Stalk is kind of a harsh word. It was more like a treasure hunt, and Martha left herself wide open. She published a photo in her magazine of her home on Lily Pond Lane in East Hampton. Joe and I had a free Saturday, and we needed a destination. So we jumped into the car and headed east, armed with my copy of Martha Stewart Living and a Hagstrom map. In my all-too-vivid imagination, we would find the house and catch Martha weaving a rattan chair on her front porch. We would strike up a conversation, and she would be so impressed with our detective skills that she would invite us onto her porch for some freshly squeezed lemonade and homemade Madeleines. (I know she makes them because I first heard about them on her show. I even went out and purchased a Madeleine pan.)
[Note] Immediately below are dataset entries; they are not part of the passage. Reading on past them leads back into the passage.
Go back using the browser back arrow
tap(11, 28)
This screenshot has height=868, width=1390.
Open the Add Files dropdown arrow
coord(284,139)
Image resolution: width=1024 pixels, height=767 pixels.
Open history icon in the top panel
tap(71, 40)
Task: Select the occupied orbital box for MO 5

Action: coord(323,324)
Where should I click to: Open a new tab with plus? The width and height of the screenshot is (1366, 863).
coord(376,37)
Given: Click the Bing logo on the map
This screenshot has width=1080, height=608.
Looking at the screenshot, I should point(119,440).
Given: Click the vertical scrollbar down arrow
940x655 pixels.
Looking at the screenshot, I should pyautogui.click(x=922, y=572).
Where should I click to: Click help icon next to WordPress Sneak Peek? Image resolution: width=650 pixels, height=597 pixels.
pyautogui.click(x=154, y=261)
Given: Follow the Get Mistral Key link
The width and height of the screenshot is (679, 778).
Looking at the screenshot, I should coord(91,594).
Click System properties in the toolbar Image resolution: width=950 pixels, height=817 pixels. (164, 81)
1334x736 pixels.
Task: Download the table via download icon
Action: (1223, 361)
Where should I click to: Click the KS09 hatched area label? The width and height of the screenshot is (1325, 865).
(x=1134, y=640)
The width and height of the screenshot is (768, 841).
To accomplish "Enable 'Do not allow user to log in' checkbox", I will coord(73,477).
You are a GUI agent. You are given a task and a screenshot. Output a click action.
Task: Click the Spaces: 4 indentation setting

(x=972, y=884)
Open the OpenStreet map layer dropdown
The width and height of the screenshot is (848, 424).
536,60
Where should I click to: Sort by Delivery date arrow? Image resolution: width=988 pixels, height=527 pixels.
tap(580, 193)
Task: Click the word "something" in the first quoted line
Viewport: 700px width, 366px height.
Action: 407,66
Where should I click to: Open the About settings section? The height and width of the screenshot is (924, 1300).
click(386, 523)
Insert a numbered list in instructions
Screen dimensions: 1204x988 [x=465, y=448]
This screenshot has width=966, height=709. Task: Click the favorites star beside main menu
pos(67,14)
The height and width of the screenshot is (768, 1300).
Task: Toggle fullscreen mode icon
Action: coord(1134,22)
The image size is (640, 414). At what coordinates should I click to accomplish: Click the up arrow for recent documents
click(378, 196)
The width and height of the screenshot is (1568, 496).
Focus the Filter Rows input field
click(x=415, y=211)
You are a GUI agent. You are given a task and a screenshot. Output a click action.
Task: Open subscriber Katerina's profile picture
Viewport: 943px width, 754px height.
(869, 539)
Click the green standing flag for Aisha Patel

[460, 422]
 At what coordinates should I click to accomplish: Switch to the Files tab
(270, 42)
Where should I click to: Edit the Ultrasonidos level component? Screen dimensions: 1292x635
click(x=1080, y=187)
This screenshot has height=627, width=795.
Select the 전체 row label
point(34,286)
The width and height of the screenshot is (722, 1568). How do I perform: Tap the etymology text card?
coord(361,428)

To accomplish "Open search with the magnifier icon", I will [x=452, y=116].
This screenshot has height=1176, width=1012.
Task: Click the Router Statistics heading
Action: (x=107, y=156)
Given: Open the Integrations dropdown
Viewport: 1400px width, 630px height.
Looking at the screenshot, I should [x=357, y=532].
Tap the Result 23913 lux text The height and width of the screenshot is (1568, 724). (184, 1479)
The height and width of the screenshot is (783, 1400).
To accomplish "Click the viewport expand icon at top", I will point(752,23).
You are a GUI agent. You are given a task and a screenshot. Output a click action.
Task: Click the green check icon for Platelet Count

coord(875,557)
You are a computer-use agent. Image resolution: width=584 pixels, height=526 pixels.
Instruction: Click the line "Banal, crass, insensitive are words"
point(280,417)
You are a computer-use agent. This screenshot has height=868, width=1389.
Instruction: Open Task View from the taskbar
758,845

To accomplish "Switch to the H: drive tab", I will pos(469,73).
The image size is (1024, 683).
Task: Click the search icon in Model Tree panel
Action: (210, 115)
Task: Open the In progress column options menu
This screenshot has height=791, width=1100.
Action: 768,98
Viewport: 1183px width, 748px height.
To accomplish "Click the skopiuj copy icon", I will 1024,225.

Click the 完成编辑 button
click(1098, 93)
We found her house, and it was alive with activity — a whole crew of gardeners doing all of the work. They were pruning, mulching, weeeding, planting, and no sign of Martha. I knew she had to have a staff because running an omnimedia company takes up a lot of time — but surely she could take a day off to stop and smell her sweetly scented English roses. My little adventure was rapidly turning into a sort-of intervention.
My “relationship” with Martha has cooled, much to Joe’s delight. While I can certainly enjoy watching her on television, or thumbing through her magazine, I no longer need to have a regular fix. The truth is, I’m not Martha. I could never be Martha. Achieving perfection — even with the help of a staff — is way, way too much work. Just watch The Fabulous Beekman Boys for a glimpse into their reality as they embark on a Martha-like odyssey.
I will always credit Martha with helping me to discover dahlias and daylilies and Sydney Eddison and so much more. But when I garden, I’m going to get dirty. I kind of like seeing how filthy I am at the end of the day. It’s a testament to what I accomplished, and in that there is satisfaction and progress.
Besides, have you heard of Ina Garten, the Barefoot Contessa? She also lives on the East End of Long Island, and when I become her friend, she’s going to prepare this amazing picnic lunch for me and Joe and her and Jeffery. At least that’s how it plays in my world.